提示文 »
+++
なあむ

やどかり和尚の考えたこと

サンサンラジオ367 薫習

2022年05月29日 05時00分00秒 | サンサンラジオ
三ちゃんのサンデーサンサンラジオ。第367回。5月29日、日曜日。

一昨日、27日は中野重孝さんの祥月命日でした。
ショックで「死んだらだめじゃん」と叫びましたが、あれから丸1年が経ちました。
もちろん死んでいい人などいませんが、それぞれにとって大切な人はいます。
亡くなっては困る人、喪失の寂しさに耐えられない人、世の中にとって大きな損失になる人。
会いたいと思っても会えない存在になることは、やっぱり寂しいです。
教えていただいたこともたくさんありました。
二人で布教師検定員を務めた時のこと、中野さんが合掌礼拝について語りました。
「合掌礼拝は丁寧にしなければならない。頭をチョンと下げるだけの礼拝ではだめ。5秒ぐらいは頭を下げないと」と話し、自らがやって見せました。
普段から、中野さんはとても丁寧な礼拝をされると感じていました。
時には、丁寧過ぎるのではないかと思うこともありました。イラッとしたことさえ。
しかし、その時、「そうだな、本当だな」と思ったことです。
供養の心を体で表現するのが合掌礼拝だとすれば、やっつけ仕事のような、数ある中の一つのようなしぐさではなく、現前の仏に唯一無二の心から奉げる合掌礼拝でなければならないと素直にそう思いました。
以来、礼拝を行ずるときは、中野さんの姿を思い出し、それをマネて丁寧にするようになりました。
+++
(文字や要素の位置を探すための項目)
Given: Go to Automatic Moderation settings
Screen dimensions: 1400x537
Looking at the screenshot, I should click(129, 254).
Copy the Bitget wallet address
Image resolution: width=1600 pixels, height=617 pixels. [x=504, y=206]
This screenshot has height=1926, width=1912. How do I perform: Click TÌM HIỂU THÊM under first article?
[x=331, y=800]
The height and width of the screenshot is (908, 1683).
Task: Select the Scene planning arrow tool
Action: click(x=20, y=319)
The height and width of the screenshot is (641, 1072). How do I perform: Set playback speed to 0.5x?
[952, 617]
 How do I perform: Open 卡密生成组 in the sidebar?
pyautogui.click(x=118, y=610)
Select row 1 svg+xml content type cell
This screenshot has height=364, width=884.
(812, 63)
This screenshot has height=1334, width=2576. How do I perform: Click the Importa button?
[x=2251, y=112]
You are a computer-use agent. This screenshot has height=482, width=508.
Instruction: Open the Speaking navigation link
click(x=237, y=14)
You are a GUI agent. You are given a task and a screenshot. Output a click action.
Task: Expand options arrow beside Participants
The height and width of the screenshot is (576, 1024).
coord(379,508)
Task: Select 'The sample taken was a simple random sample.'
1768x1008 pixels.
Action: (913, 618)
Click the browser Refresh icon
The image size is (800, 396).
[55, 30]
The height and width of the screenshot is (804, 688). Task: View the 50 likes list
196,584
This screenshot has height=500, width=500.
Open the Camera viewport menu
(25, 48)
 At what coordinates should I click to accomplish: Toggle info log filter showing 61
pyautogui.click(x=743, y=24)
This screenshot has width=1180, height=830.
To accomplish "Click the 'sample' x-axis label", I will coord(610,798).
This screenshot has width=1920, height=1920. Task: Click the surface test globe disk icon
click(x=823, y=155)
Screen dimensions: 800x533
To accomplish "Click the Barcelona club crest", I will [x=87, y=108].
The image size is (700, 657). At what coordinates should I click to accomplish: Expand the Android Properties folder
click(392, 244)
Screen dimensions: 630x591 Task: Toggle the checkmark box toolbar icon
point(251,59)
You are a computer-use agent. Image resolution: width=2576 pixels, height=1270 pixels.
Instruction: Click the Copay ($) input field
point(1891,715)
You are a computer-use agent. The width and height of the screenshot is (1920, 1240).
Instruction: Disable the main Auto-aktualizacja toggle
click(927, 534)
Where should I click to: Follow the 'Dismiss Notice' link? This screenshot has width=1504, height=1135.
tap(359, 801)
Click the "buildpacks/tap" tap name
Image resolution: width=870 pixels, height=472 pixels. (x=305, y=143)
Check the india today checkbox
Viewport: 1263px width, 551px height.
+++
課題 1 »
提示文のうち、「2022年05月29日 05時00分00秒 | サンサンラジオ」で始まり「普段から、中野さんはとても丁寧な礼拝をされると感じていました。」まで続く部分を、一字も変えずに抜き出して返してください。
課題 2 »
次の(a)〜(c)が提示文と合っているかをそれぞれ「はい」か「いいえ」で答え、決め手となる提示文の語句を正確に引用して添えてください。(a) 中野重孝さんの祥月命日は27日である。(b) 中野さんは、合掌礼拝では3秒ほど頭を下げれば十分だと話した。(c) 筆者は、中野さんの礼拝を丁寧過ぎると思ったことは一度もなかった。
提示文だけを手がかりにしてください。

解答 1 »
2022年05月29日 05時00分00秒 | サンサンラジオ
三ちゃんのサンデーサンサンラジオ。第367回。5月29日、日曜日。

一昨日、27日は中野重孝さんの祥月命日でした。
ショックで「死んだらだめじゃん」と叫びましたが、あれから丸1年が経ちました。
もちろん死んでいい人などいませんが、それぞれにとって大切な人はいます。
亡くなっては困る人、喪失の寂しさに耐えられない人、世の中にとって大きな損失になる人。
会いたいと思っても会えない存在になることは、やっぱり寂しいです。
教えていただいたこともたくさんありました。
二人で布教師検定員を務めた時のこと、中野さんが合掌礼拝について語りました。
「合掌礼拝は丁寧にしなければならない。頭をチョンと下げるだけの礼拝ではだめ。5秒ぐらいは頭を下げないと」と話し、自らがやって見せました。
普段から、中野さんはとても丁寧な礼拝をされると感じていました。

解答 2 »
(a) はい。「27日は中野重孝さんの祥月命日でした」
(b) いいえ。「5秒ぐらいは頭を下げないと」
(c) いいえ。「時には、丁寧過ぎるのではないかと思うこともありました」